* Consigne
Répondez s'il vous plaît à ces questions sur le texte consacré à Camus et au terrorisme :
1. En quelle année Camus a-t-il cité en exemple les terroristes russes dans l'Homme Révolté ?
2. Pour quelle raison le premier attentat contre le grand-duc Serge échoue-t-il ?
3. Dans quel écrit Sartre lance-t-il l'appel cité à la fin ?

* Texte fourni
• • • • • • •

Ce texte résume avant l’heure ce que sera la position du futur prix Nobel
face aux violences qui vont ensanglanter l’Algérie : rappeler sans cesse que
l’injustice et la violence coloniales sont les causes du terrorisme tout en
condamnant le terrorisme comme moyen de lutte. Ce rejet du terrorisme qui tue
des innocents n’était pas, comme ses détracteurs l’ont souvent présentée, une
position confortable pour éviter d’avoir à se prononcer sur l’indépendance de
l’Algérie et il n’en fait pas, loin de là, un partisan d’une Algérie enfermée
dans le système colonial. Camus n’était pas un pacifiste à tout crin. Il avait
été dans la Résistance en France et pouvait comprendre qu’un peuple privé de
liberté eût recours à des attentats terroristes mais il se refusait au meurtre
de civils innocents que ce fût par l’armée française ou par les terroristes du
FLN.
En 1951, bien avant le déclenchement des premiers attentats en Algérie, il
avait donné en exemple, dans l’Homme Révolté, avec une évidente admiration, les
terroristes russes appartenant à l’Organisation de combat du parti socialiste
révolutionnaire russe :
« S’ils ont vécu la terreur, s’ils ont eu foi en elle, ils n’ont jamais
cessé d’y être déchirés… Ces exécuteurs qui mettaient leur vie en jeu et si
totalement ne touchaient à celle des autres qu’avec la conscience la plus
pointilleuse. L’attentat contre le grand-duc Serge échoue une première fois
parce que Kaliayev, approuvé par tous ses camarades, refuse de tuer les enfants
qui se trouvaient dans la voiture du grand Duc…. Savinkov… s’oppose à un
attentat contre l’Amiral Doubassof dans le rapide Petersburg-Moscou dans la
crainte de tuer des étrangers et… au moment de s’évader d’une prison annonce à
ses amis que s’il est poursuivi, il tirera sur les officiers mais préfèrera se
tuer plutôt que de tirer sur des soldats… Voiranovski « ce tueur d’hommes » qui
avoue n’avoir jamais chassé trouvant cette occupation barbare déclare à son tour
« Si Doubassof est accompagné de sa femme je ne jetterai pas la bombe. »
On est bien loin de l’appel au meurtre d’un Jean Paul Sartre écrivant de
son salon parisien dans sa préface aux Damnés de la terre de Frantz Fanon :
« Car, en le premier temps de la révolte, il faut tuer : abattre un Européen
c’est faire d’une pierre deux coups, supprimer en même temps un oppresseur et un
opprimé : restent un homme mort et un homme libre"

• • • • • • •

* Données fournies
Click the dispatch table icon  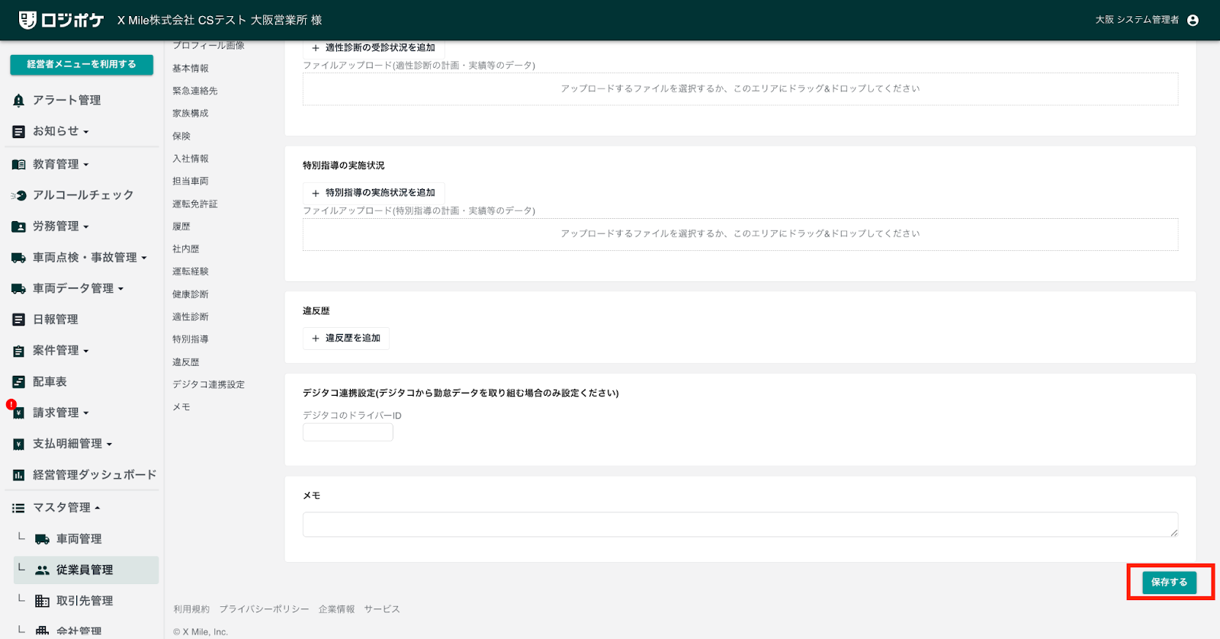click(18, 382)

• • • • • • •

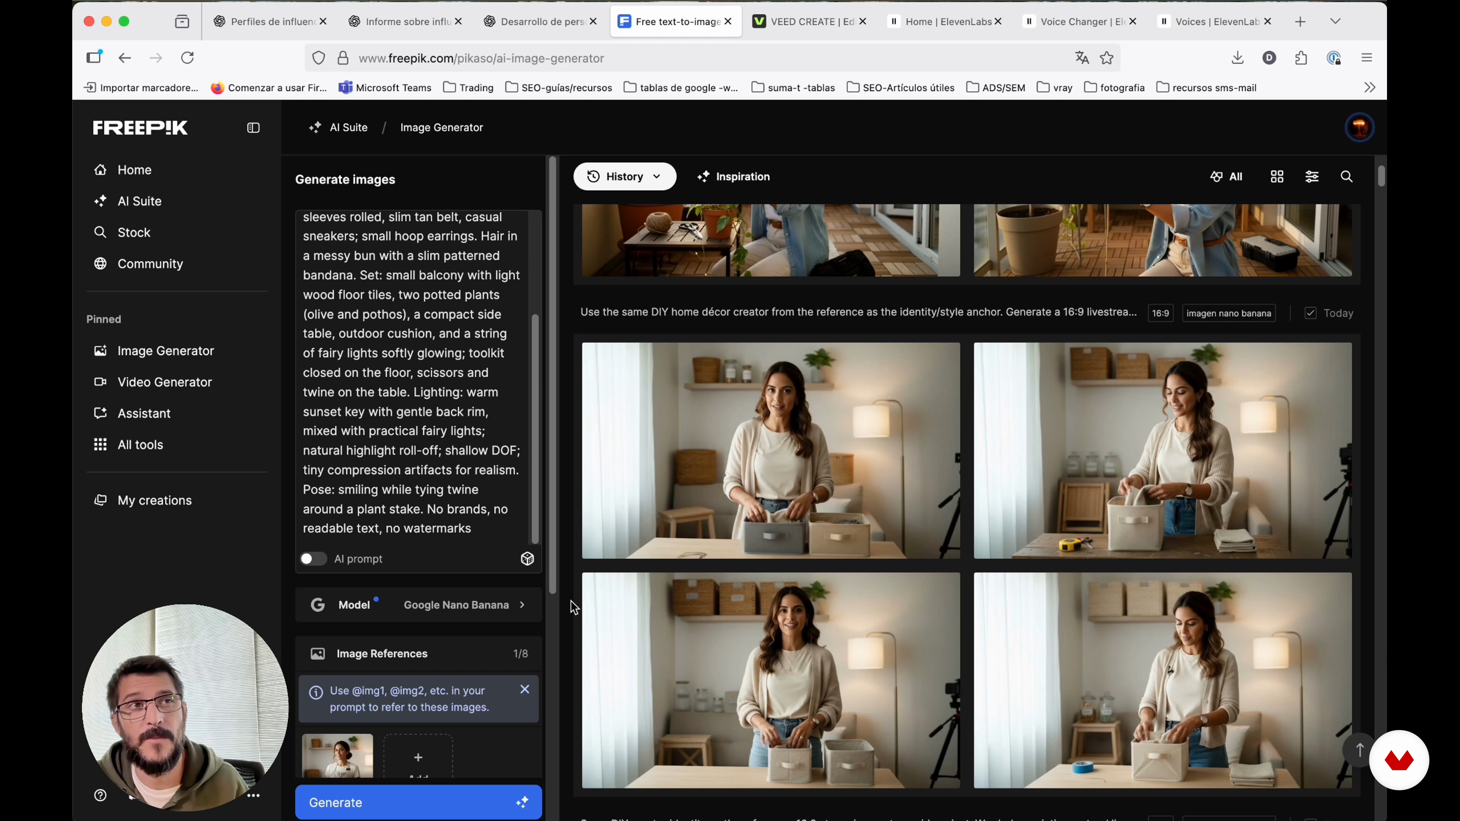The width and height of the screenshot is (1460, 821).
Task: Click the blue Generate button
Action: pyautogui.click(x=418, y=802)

• • • • • • •

* Solution ci-dessous
1. En 1951.
2. Kaliayev, approuvé par tous ses camarades, refuse de tuer les enfants qui se trouvaient dans la voiture du grand-duc.
3. Dans sa préface aux Damnés de la terre de Frantz Fanon.